REQUIRED ACTION | Go through the material below, find each line with the word "Task", and copy those lines.

DATASET CONTENT |
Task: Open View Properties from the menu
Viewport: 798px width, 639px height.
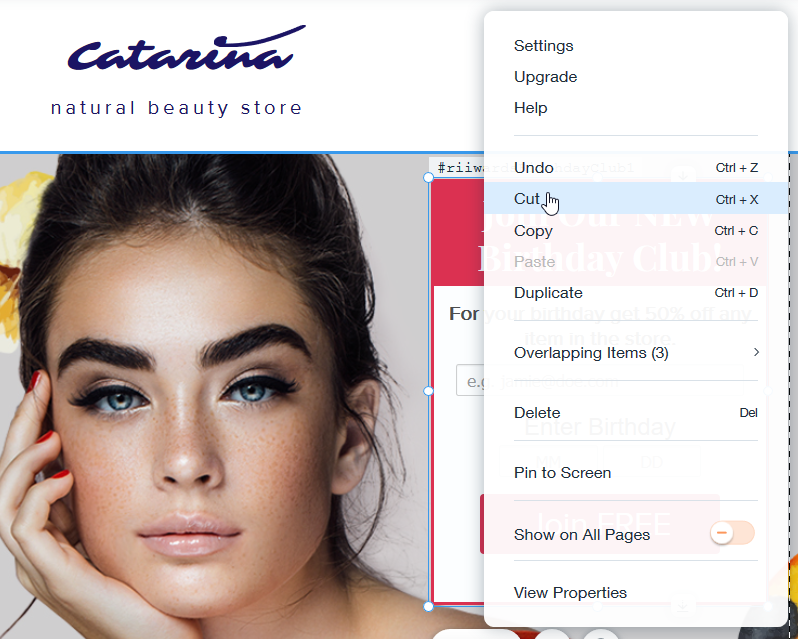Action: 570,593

==

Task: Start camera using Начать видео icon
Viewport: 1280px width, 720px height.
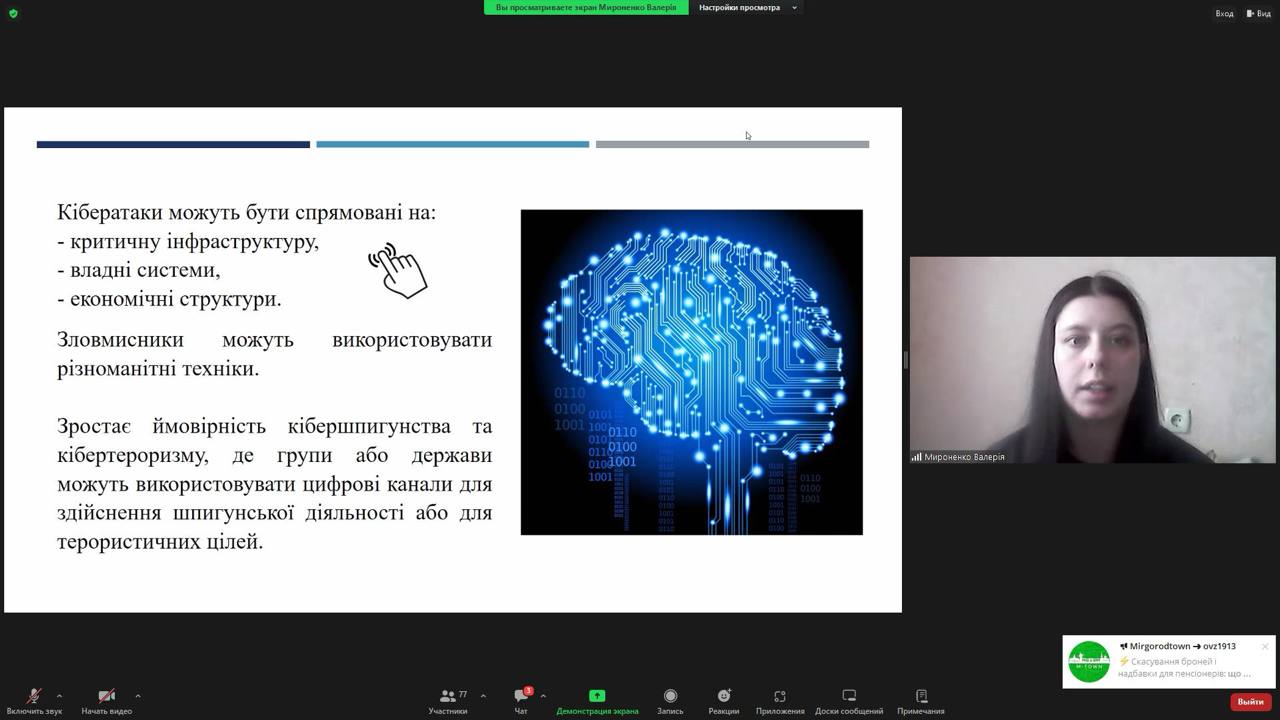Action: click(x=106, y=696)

RESULT BELOW |
Task: Open View Properties from the menu
Task: Start camera using Начать видео icon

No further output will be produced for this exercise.